Watson gets even smarter as IBM buys startup AlchemyAPI

File photo. Attendees gather at an IBM Watson event in lower Manhattan, New York January 9, 2014. (REUTERS/Brendan McDermid)

IBM Watson’s cognitive computing capabilities got an added boost with Wednesday’s announcement that the tech and consulting company has acquired AlchemyAPI – an on-the-rise startup that provides cognitive computing software to carry out natural language processing for clients that range from big business to web publishers. The new partnership allows IBM to accelerate Watson’s growing cognitive capacity.

“This is a big step forward in accelerating our strategy,” John Gordon, vice president of the IBM Watson Group, told FoxNews.com. “We talked for a  long time about not keeping Watson just for ourselves, but to open it up. To usher in a new era of computing for enterprises, entrepreneurs, educators, and more.”

The acquisition further grows IBM’s impressive brain trust, bringing the 40,000 developers that have utilized AlchemyAPI’s platform into the IBM Watson fold. The financial terms of the partnership were not disclosed, according to an IBM press release.

Gordon asserted that this collaboration between the companies will “enhance the types of ways” that Watson’s cognitive computing technology – which has been leveraging its ability to process Big Data in various sectors from healthcare to education – will continue to “interact with the world.”

According to the release, the integration with AlchemyAPI’s platform will complement Watson’s ability to “understand relationships within large volume data sets,” expanding the number of application programming interfaces (APIs) – toolsets, if you will, for building software applications – to IBM’s various clients and partners that use Watson.

The partnership is another step in moving cognitive computing toward a greater comprehension of human language processing, something that Gordon said will make computing systems like Watson more and more ubiquitous across industries.

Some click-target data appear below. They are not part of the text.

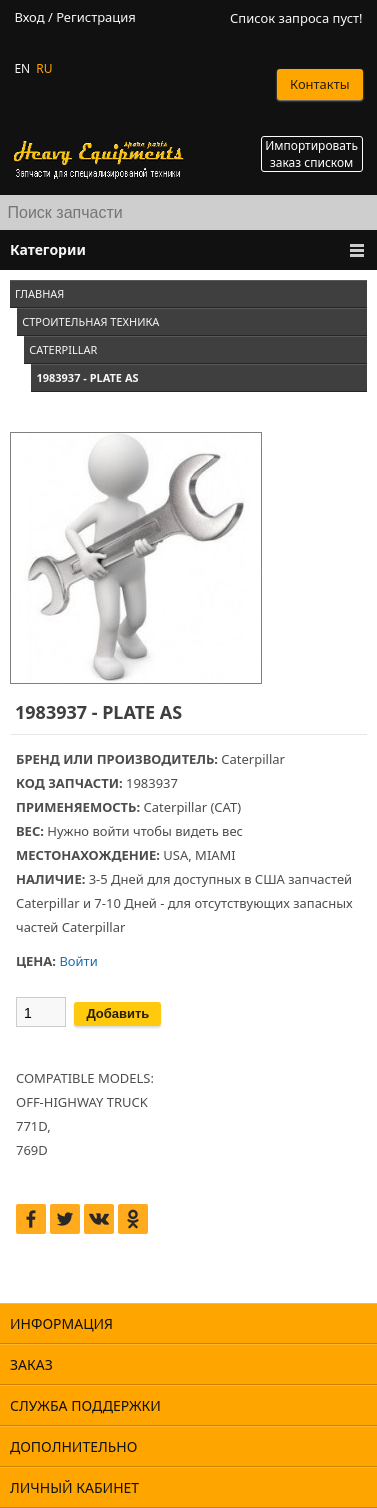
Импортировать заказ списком (311, 154)
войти (110, 831)
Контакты (320, 84)
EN (22, 68)
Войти (78, 961)
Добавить (117, 1013)
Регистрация (96, 17)
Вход (29, 17)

“We’ve already opened up Watson’s developer cloud that has been used to build 7,000 apps powered by Watson,” Gordon said. “It’s been used from retail to legal, and has allowed Watson to move in a number of different areas. I think the industry will keep looking for more and more ways for cognitive computing to interact naturally and continue to learn. Ultimately, AlchemyAPI shared our vision for the next era of computing.”